**Problem:**
Render the listing below as a JSON list of strings, one string per line, skipping any blank lines. Leave the pictures out of your answer.

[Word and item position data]
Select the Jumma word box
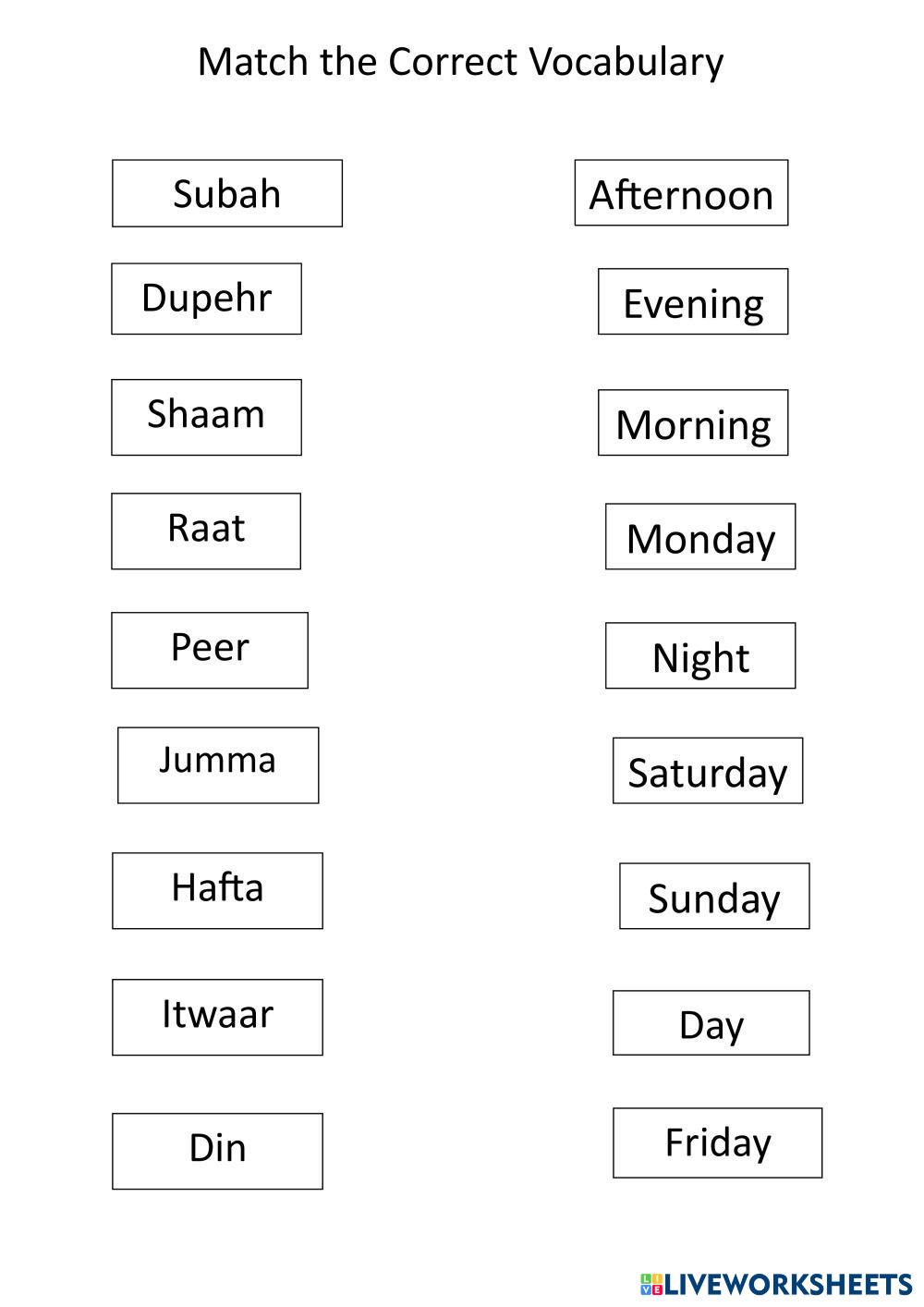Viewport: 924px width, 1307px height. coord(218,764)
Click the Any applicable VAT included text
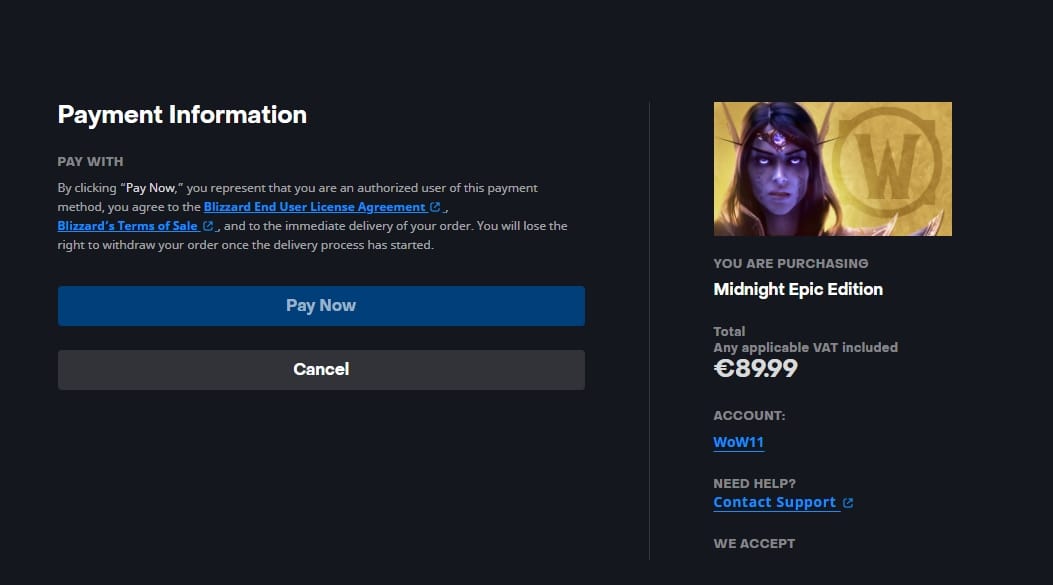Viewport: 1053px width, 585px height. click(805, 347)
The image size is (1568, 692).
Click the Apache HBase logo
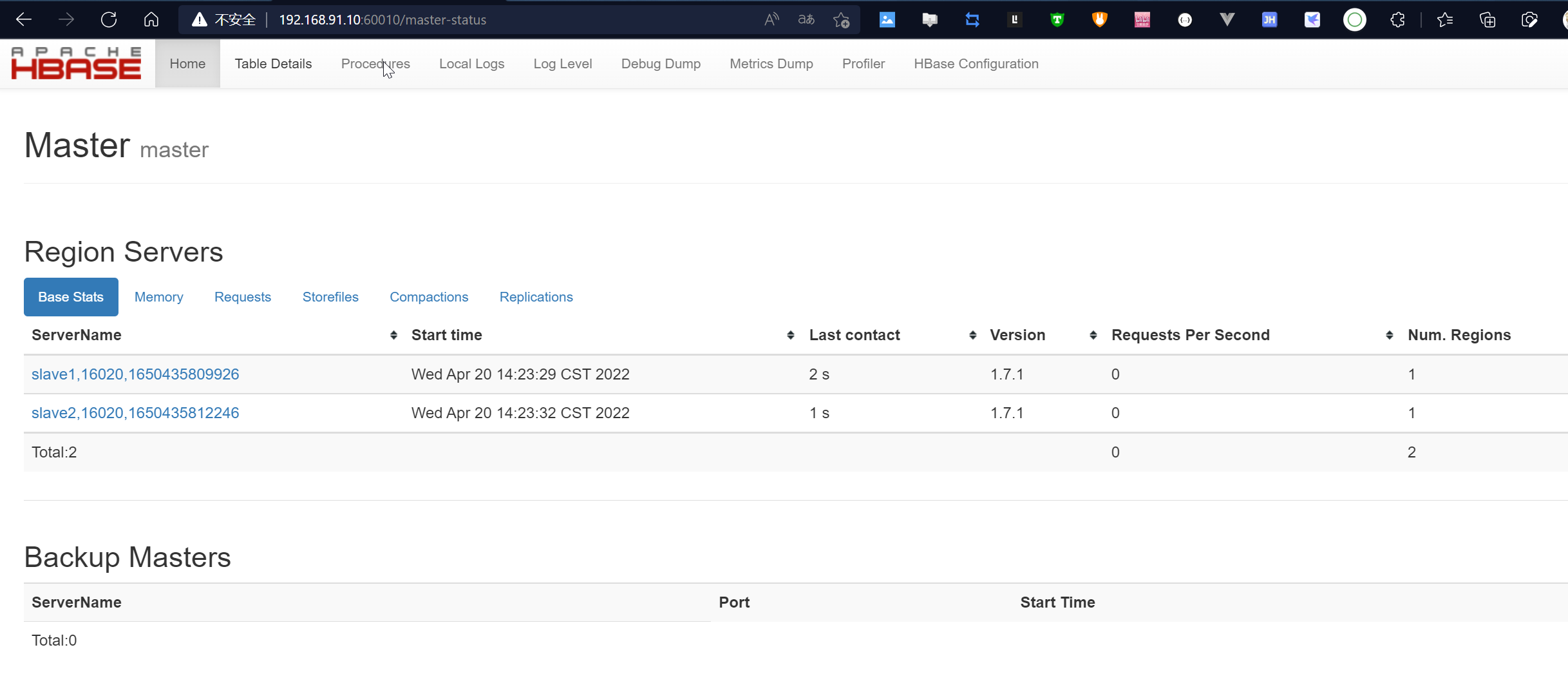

**Task result:**
[
  "Select the Jumma word box",
  "Viewport: 924px width, 1307px height. coord(218,764)",
  "Click the Any applicable VAT included text",
  "Viewport: 1053px width, 585px height. click(805, 347)",
  "The image size is (1568, 692).",
  "Click the Apache HBase logo"
]